1. I will focus more on GOING than on what I will wear to GO.... there have been times when I haven't GONE because I wasn't happy enough with myself and what I had to wear (shallow?)... and I have used these times as a motivator(deep)- in 2011 I lost almost 40 pounds and promised myself that never again would I feel too self conscious to pick up and GO when the opportunity presents itself. I have renewed that promise- to myself and my family- which is why you WILL see me exercising consistently to remain in the right frame of mind to wear my swimsuit in February without mentally vomiting. I will GO... and I will GO NOW.

2. I will focus more on DOING what I can RIGHT NOW, than on what I can't do for lack of time, money, or resources. We all have great ideas, tremendous, creative, wahoo! ideas... and I'd hazard a guess that less than 1/10th of them come to fruition. I've written about being present, being IN THE MOMENT because you can't, no matter what, stop the passage of time. For 2012 I will play hard, right now, with my amazing babies, not bemoan the fact that I have to work 40 hours a week and miss countless precious moments. I will take a walk, right now, not worry about yesterday when I missed my workout, or tomorrow when the schedule's crazy and I'll be lucky to have enough time to brush my hair much less break a sweat. I will DO... and I will DO NOW.
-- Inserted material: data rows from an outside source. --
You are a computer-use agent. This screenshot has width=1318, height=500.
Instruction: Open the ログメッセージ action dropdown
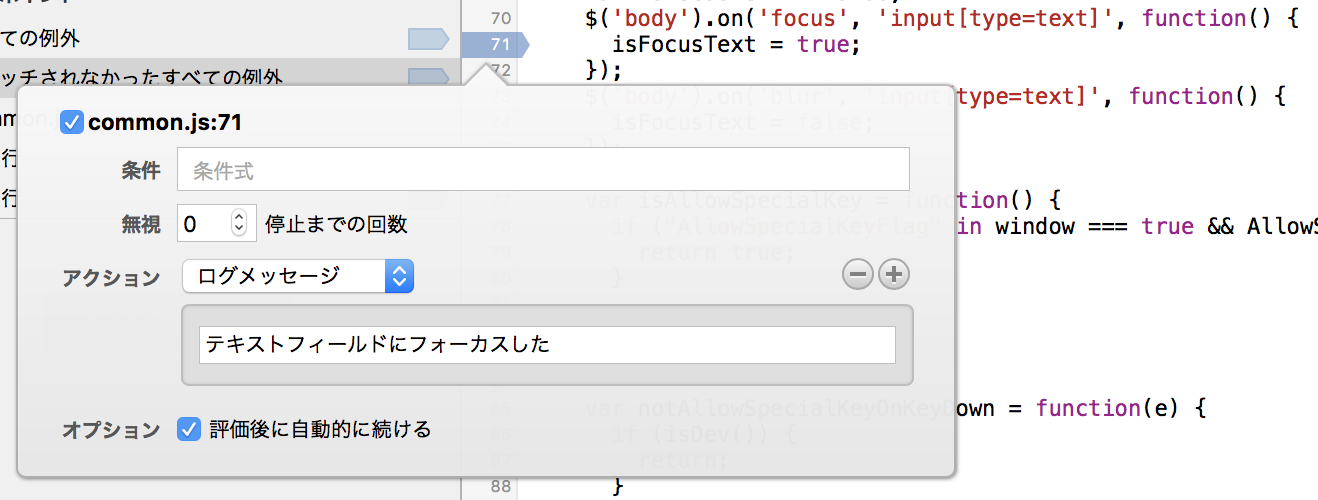(x=298, y=276)
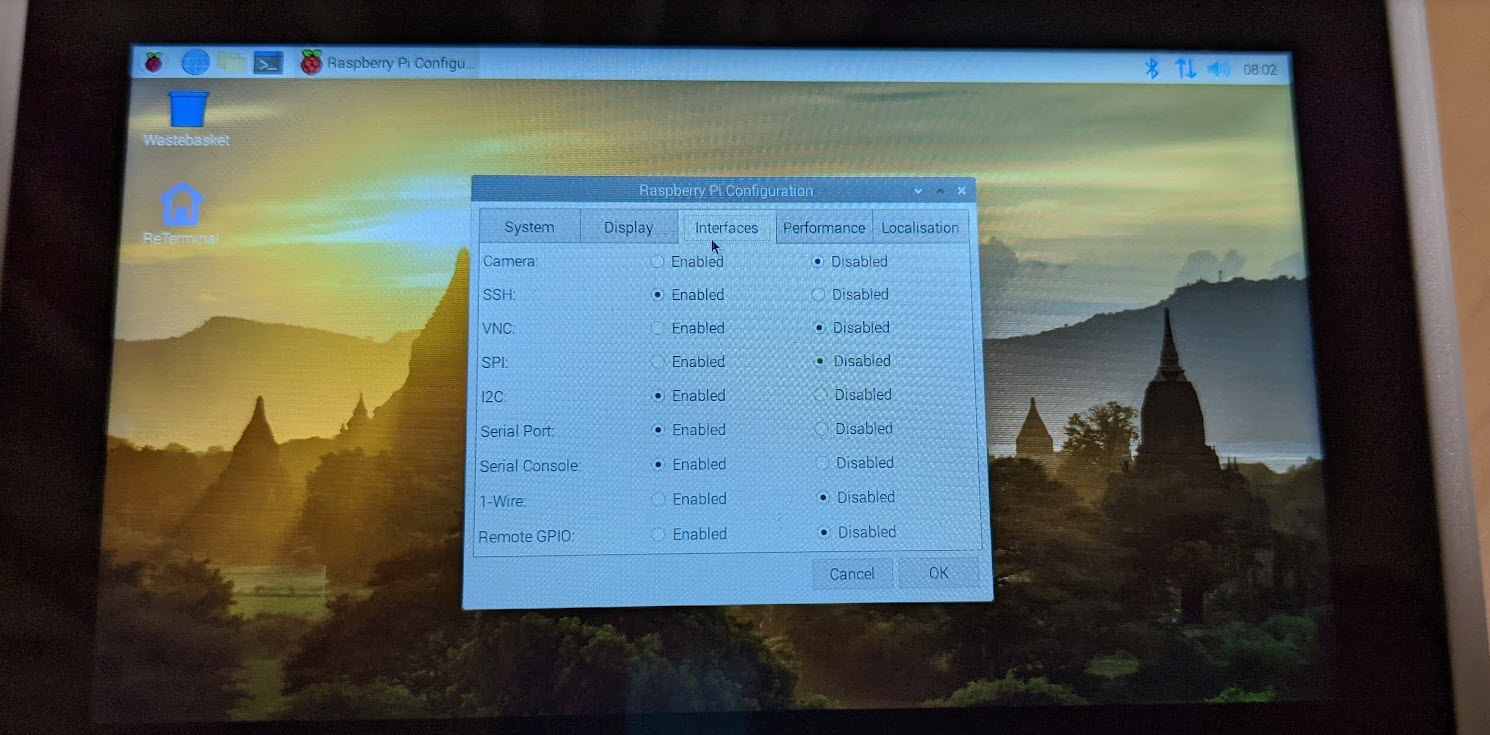
Task: Enable the SPI interface
Action: [x=657, y=362]
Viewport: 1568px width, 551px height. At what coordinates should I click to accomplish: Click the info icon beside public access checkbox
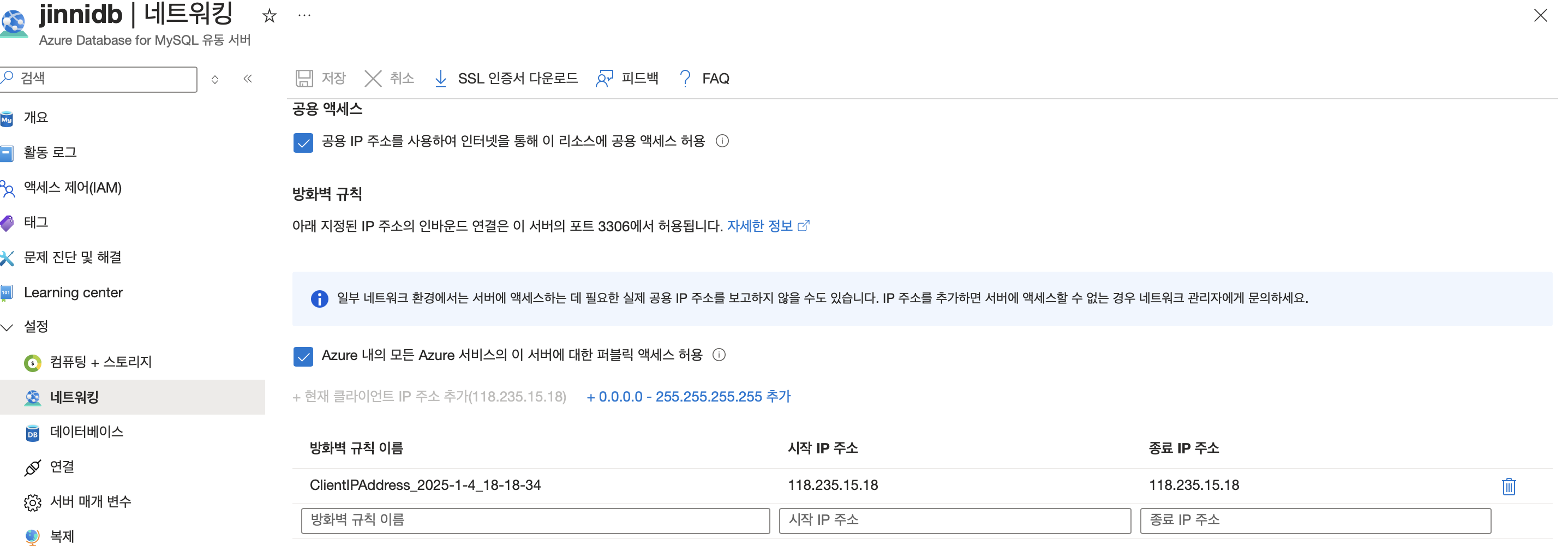point(722,141)
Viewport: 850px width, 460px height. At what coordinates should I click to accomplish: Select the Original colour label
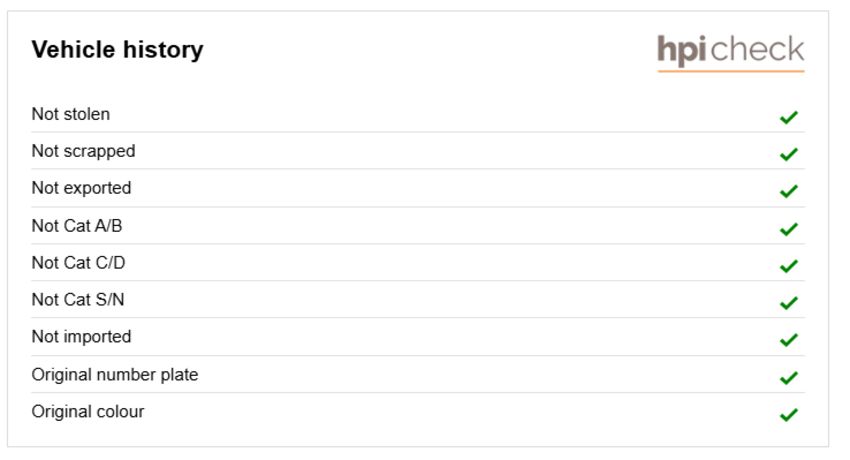point(88,412)
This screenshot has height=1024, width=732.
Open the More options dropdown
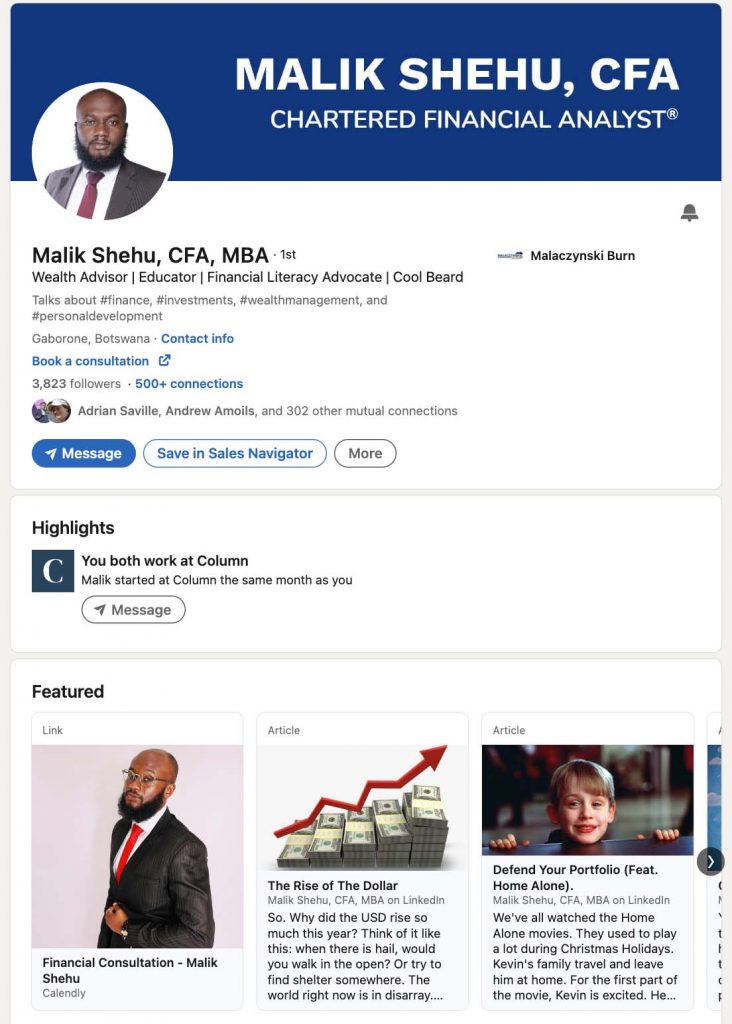click(365, 453)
3. I will focus more on BEING the person I want to be... vague? too broad? possibly, but true.. I want to BE kind. I want to BE centered on Christ. I want to BE a kick booty advocate and example for my children- I want them to see that life isn't fair but you can still make it wonderful, amazing, and precious. I want to BE a better friend, in real life, to those who are important to me. I want to BE stronger mentally. I'm not talking working towards, I'm talking right now, this moment... I will BE, and I will BE now.

What about You? What are you going to DO, where are you going to GO, who are you going to BE? When 2013 rolls around, what will you have to show for it?